Research

Kenya Fixed Income Market Weekly Update – 14th February 2025

The Kenyan fixed income market remained active this week, with Treasury bill (T-bill) subscriptions moderating and investors showing strong demand for infrastructure bonds.

📌 T-Bill Auction Summary

T-bills were oversubscribed for the second consecutive week, with an overall subscription rate of 184.4%, though lower than 296.6% recorded the previous week.

91-day T-bill: Undersubscribed at 63.2%, reversing last week’s 250.0% oversubscription.
182-day T-bill: Subscription slightly decreased to 236.2% (previously 240.0%).
364-day T-bill: Demand dropped to 181.1% (previously 371.8%).

Total bids received: Kshs 44.3 billion | Accepted bids: Kshs 25.1 billion | Acceptance rate: 56.8%

🔻 Declining Yields

Interest rates continued their downward trajectory across all tenors:

📉 91-day T-bill: 9.0% (-14.6 bps)
📉 182-day T-bill: 9.4% (-10.9 bps)
📉 364-day T-bill: 10.6% (-16.4 bps)


📌 Bond Market Activity

🏗️ Infrastructure Bond Auction Results

The Central Bank of Kenya (CBK) reopened IFB1/2022/014 and IFB1/2023/017, attracting overwhelming demand:

💰 Subscription rate: 277.0% (Bids worth Kshs 193.9 billion for Kshs 70.0 billion on offer).
💰 Accepted bids: Kshs 130.8 billion (Acceptance rate: 67.5%).
💰 Final weighted average yields:

  • IFB1/2022/014 (11.8 years to maturity) – 14.0%
  • IFB1/2023/017 (15.1 years to maturity) – 14.3%

💡 Key Observations

  • The 14.0% yield on IFB1/2022/014 was slightly higher than 13.9% in the last auction (Nov 2022).
  • The 14.3% yield on IFB1/2023/017 was lower than 17.7% in its last auction (Aug 2024).
  • With inflation at 3.3%, the real return stands at 10.7% (IFB1/2022/014) and 11.0% (IFB1/2023/017).
  • Being tax-free, the effective tax-equivalent yields stand at 15.5% and 15.9%, making them highly attractive to investors.
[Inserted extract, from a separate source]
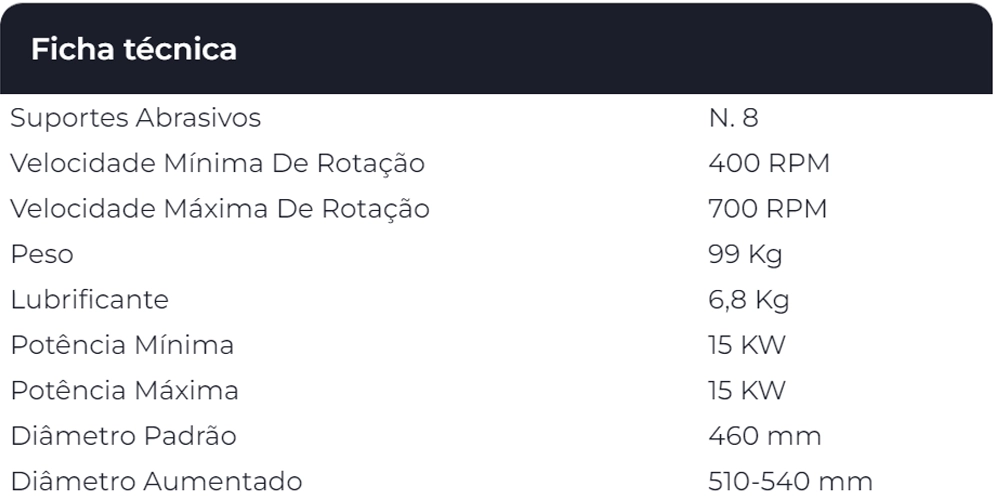Select the "Lubrificante" row label
Screen dimensions: 1000x500
tap(89, 299)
📌 Energy Prices Update – February 2025

EPRA maintained fuel prices for the period 15th February – 14th March 2025, keeping maximum pump prices unchanged:

Super Petrol: Kshs 176.6 per litre
Diesel: Kshs 167.1 per litre
Kerosene: Kshs 151.4 per litre


🔎 Market Outlook & Investment Takeaways

✅ Falling T-bill rates signal declining borrowing costs but could reduce short-term fixed income returns.
✅ Strong demand for infrastructure bonds reflects investor appetite for tax-free, long-term securities.
✅ Fuel price stability supports inflation control, positively impacting macroeconomic stability.